▶ _EXERCISE OBJECTIVE_: Search the records for the string "agent" and copy every line in which it appears.

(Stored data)
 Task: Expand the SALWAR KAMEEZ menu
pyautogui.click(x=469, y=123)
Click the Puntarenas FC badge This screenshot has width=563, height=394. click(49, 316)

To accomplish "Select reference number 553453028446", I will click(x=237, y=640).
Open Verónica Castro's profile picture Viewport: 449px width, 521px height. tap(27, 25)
==
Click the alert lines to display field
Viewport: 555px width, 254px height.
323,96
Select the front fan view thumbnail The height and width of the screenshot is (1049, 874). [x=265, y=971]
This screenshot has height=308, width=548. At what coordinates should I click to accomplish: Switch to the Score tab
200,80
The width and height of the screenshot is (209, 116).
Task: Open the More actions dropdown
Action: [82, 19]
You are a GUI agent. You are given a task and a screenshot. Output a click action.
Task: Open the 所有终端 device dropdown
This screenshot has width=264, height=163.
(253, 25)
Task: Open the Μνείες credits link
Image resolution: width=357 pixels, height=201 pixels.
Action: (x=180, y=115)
...
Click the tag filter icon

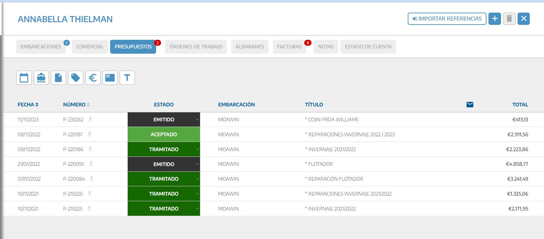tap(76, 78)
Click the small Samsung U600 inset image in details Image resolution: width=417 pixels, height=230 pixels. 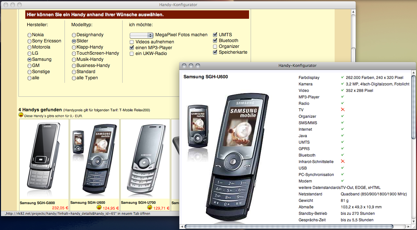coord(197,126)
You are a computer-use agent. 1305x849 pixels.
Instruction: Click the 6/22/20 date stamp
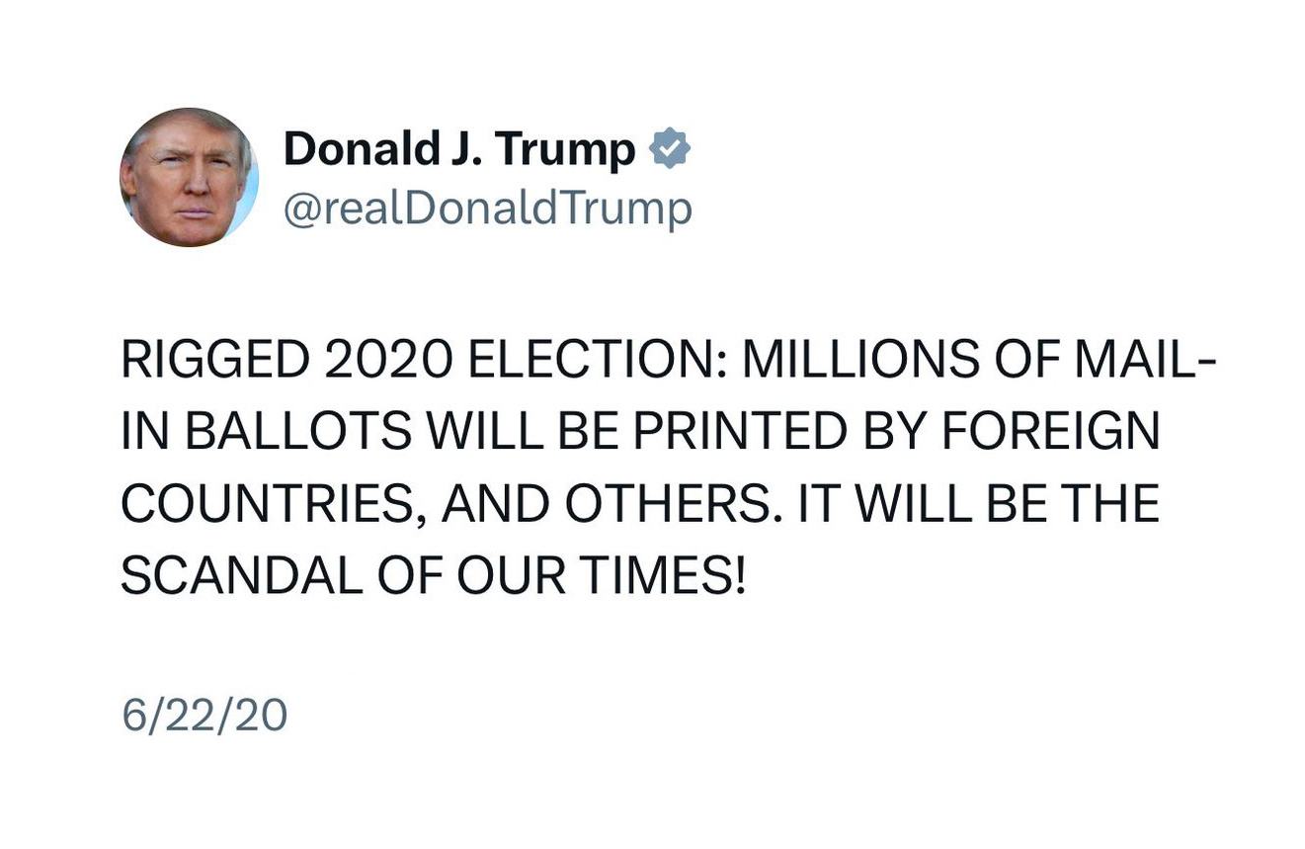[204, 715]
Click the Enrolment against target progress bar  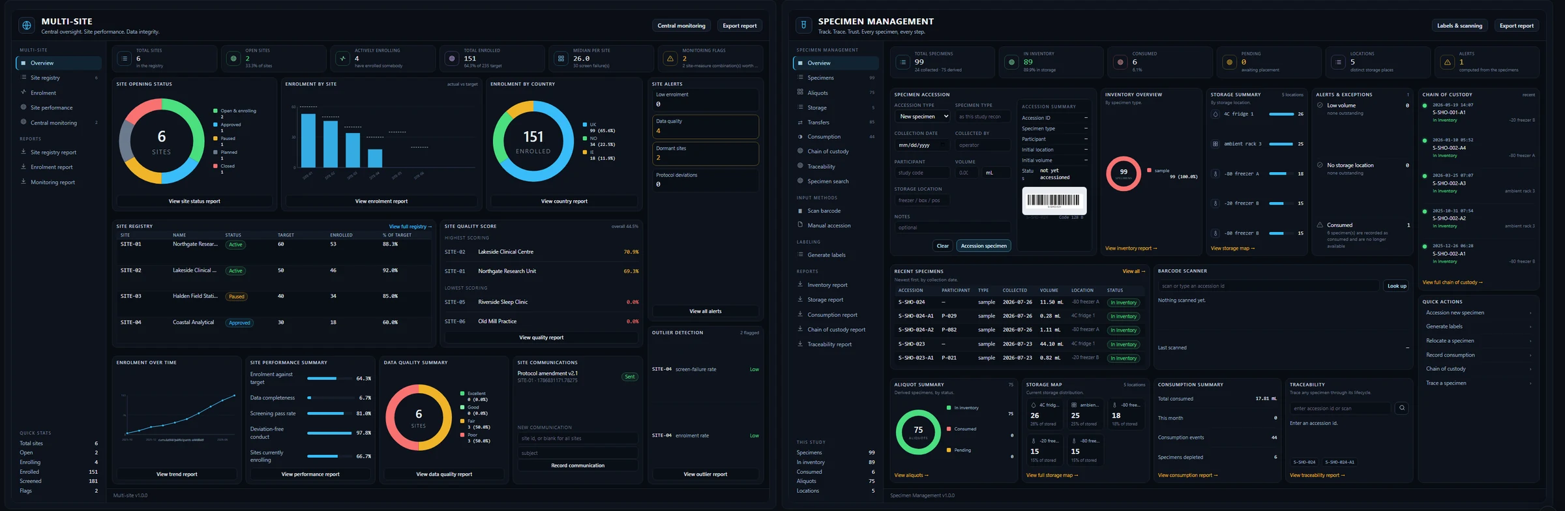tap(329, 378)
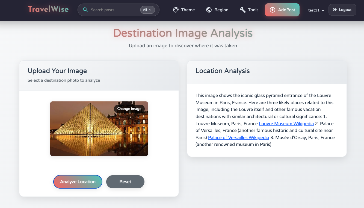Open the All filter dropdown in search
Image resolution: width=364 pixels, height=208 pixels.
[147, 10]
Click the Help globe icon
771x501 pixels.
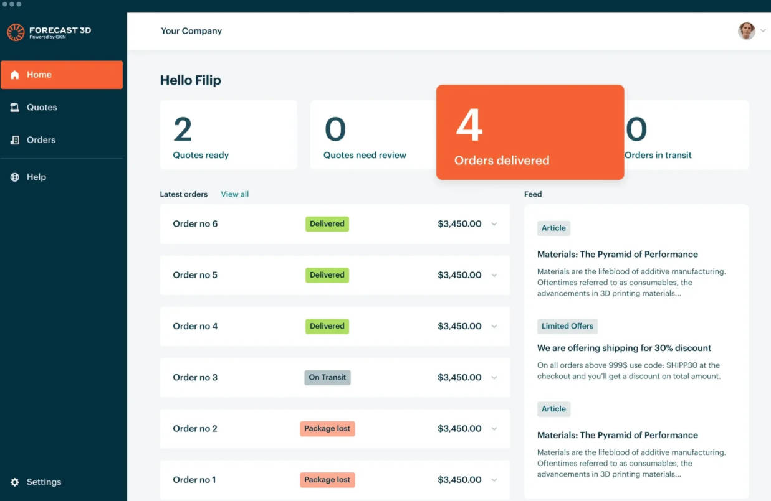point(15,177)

▶ _SOLUTION FOR THIS EXERCISE_:
You are a GUI agent. You are given a task and a screenshot. Output a click action.
You are a computer-use agent. 1305x849 pixels.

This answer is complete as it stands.